Guts first. I was sitting with a "friend" I'd met through traditional networking (someone introduced us at an event) and she was saying how she hated traditional networking because wherever she went, she discovered she was the weirdest person in the room. I didn't know what to say, because the person was successful, good-looking, considerate, a good conversationalist, and just basically, well, not weird. Either she went to events with really boring people, or it was just her perception.
All of us have that perception, in fact, that we are either weird, shy, obnoxious.... something that is going to make us bad at networking (either physical or non). For all of you people who think there is something "wrong with you" (that is 100% of us), please keep in mind this important fact. Statistically speaking, the more unusual you are, the higher the likelihood that you will say something interesting and memorable in a conversation. Hopefully it won't be something embarrassing, but frankly, I'd rather say something embarrassing (as long as it isn't offensive or hurtful) and be remembered, than to be forgotten. Another important statistic is that of people who have ever said anything, 100% have said the wrong thing at one time or another.

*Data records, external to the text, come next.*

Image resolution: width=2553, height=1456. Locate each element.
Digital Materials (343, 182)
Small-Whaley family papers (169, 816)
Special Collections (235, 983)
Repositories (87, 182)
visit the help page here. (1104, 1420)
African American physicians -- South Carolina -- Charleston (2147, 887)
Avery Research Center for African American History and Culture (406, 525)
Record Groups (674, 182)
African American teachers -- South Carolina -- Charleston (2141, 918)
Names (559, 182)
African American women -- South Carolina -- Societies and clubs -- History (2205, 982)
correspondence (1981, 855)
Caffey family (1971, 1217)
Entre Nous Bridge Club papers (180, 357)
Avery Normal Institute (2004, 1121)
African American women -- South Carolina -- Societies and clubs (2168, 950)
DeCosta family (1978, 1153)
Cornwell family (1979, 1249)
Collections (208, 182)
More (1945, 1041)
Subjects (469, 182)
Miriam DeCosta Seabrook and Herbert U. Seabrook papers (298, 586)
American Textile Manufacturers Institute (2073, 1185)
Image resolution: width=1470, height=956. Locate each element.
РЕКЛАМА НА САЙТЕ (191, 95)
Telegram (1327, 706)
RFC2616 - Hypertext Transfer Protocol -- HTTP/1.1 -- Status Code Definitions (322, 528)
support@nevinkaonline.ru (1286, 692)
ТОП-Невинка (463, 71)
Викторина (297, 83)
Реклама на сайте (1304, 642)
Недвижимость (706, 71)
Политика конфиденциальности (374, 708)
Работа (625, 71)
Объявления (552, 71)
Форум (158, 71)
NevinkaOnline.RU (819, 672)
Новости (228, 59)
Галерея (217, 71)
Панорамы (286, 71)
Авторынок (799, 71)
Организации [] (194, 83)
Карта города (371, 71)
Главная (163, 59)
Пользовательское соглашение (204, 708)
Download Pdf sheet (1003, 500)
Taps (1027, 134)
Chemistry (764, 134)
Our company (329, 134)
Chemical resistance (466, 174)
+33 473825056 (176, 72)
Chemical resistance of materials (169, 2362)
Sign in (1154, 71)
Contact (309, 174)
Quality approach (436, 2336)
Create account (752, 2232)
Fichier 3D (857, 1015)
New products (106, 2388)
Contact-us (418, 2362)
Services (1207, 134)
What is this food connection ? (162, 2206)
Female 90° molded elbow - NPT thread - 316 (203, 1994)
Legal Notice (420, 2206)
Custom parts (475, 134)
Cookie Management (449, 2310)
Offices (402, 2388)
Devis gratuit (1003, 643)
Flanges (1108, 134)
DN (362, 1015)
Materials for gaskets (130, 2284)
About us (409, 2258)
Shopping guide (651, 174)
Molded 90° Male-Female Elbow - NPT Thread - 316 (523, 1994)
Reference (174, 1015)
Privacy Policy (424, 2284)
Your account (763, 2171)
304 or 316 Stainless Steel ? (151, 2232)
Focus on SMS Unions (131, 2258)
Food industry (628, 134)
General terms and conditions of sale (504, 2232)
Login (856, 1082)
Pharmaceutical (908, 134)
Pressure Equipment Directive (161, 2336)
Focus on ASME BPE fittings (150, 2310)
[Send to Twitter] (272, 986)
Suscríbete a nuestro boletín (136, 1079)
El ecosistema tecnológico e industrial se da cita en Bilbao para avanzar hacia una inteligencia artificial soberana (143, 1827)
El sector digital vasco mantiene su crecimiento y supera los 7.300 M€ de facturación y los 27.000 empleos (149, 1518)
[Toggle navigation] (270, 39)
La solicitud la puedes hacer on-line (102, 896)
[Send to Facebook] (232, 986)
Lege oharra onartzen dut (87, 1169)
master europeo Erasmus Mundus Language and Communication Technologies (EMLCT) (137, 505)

Back to the topic, so what happens when you try to actually make physical or verbal contact with one of your friends? I've been researching this by inviting some of my virtual friends for coffee, which in my country, is the default real world activity for a non-romantic social interaction.
The results have been mixed. So far, about a quarter of the people have accepted my invitation, which is actually a great result. I mean, I have met people in my industry, chatted socially with some new people who might become real friends, gotten voters for my party, etc.
On the other hand, some of the responses have been a bit pathetic. One of my non-friend friends I ran into at a physical event, and the friend recognized me from the social network we belonged to. We exchanged cards, and friended on all the other networks. This person had a very large number of "friends" and was someone in my industry, so I dropped a note saying that we had a lot in common, and we should have coffee. I can't say I was turned down, because the person didn't even grace me with a response. Another non-friend friend said they didn't want to speak by phone because he wasn't accustomed to meeting people he didn't know. I don't know about you, but with the exception of my mother, everyone I know used to be someone I didn't know.
So what do you think? What is the correct etiquette when someone you have friended, or who has friended you, wants to speak physically or meet? Do you initiate these contacts? What have you done when people initiate contact with you? Is it creepy or does it sound like a sales pitch when you get a real request from a non-friend friend? Or am I specifically just creepy or phony sounding?